VW: The point that the nurses have been organizing on a national scale in Brazil is a really important one. Through that campaign, they were able to secure a national minimum wage for nurses, which is higher than the national minimum wage. By doing that, they weren’t just fighting for themselves, they were also fighting for the other workers in Brazil by saying that the current minimum wage is too low.

But even in such a context, where it’s clear that there’s a shortage of nurses in Brazil, we’ve seen aggressive recruitment taking place. Germany, for example, has been actively recruiting nurses in Brazil, as have Canada and Portugal. At the same time, Brazil itself is recruiting nurses for lower pay from other Latin American countries. It’s like a chain reaction.

PHD: As a conclusion, based on the things that you’ve elaborated upon in the report, what kind of recommendations would you make to ensure better mental health among health workers and stronger health workforce policies?

RB: There’s three levels at which the recommendations operate. There is the macro level, where you have to challenge the neoliberal consensus. This involves campaigns to fight privatization and to increase public spending in public healthcare. It should also involve campaigns to address agencies like the World Bank, the IMF, and their negative impact on the social care systems in low- and middle-income countries.

There are also international agencies trying to provide guidelines to protect health workers from the negative impacts of what we’ve talked about today, like the International Labor Organization (ILO). The ILO has been working quite actively in the area of global recruitment. So, it’s important to work with the ILO on addressing these aggressive strategies of recruitment of health care workers from low and middle income countries.

There needs to be action on wages and job insecurity in the healthcare sector, as well as action on safe staffing levels.
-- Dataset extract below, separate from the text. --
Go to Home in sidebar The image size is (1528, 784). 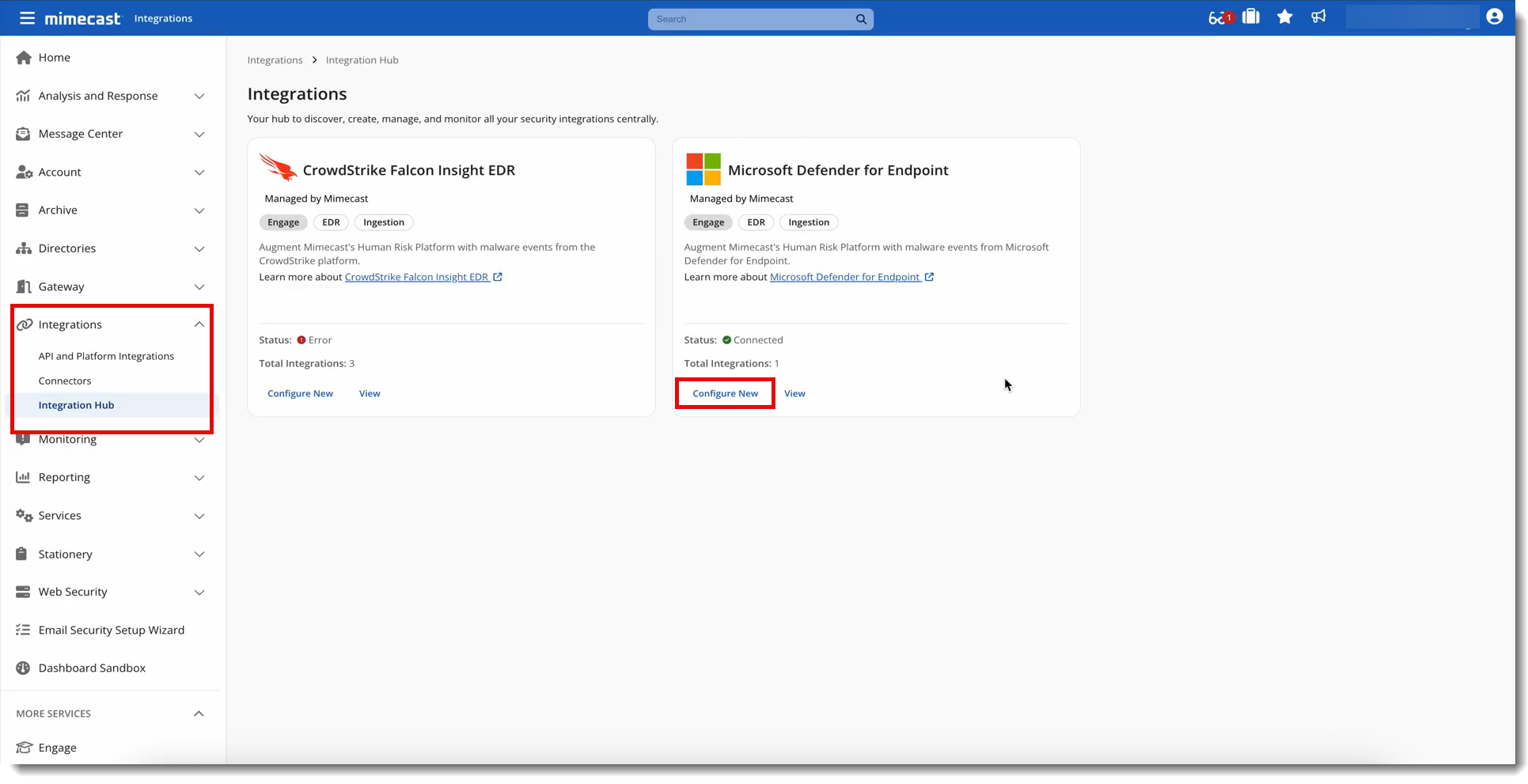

The Australian case study in our report provides a very good case for the achievement of mandated nurse to patient ratios. It illustrates the link between psychosocial risks, staffing levels, and safe patient care. Health workers in Australia were able to use this link in a 10-year campaign to achieve government mandated staffing levels of one nurse to four patients.

Then, obviously there are things like increasing the number of training places and support for trainees. And then there’s the issue of occupational health and safety legislation. As I’ve said, many countries do not have any policies addressing psychosocial risks among health workers or if they have them, their scope needs to be expanded. The role of regulatory agencies could be supported and perhaps include the possibility of introducing sanctions on employers who try to avoid legislation.

But primarily, the Australian case study showed the value of having trade unions involved in training for health and safety officers, and in being able to issue stop work notices in relation to psychosocial risk. In that case, you’re not totally dependent on the regulatory body to protect workers’ mental health.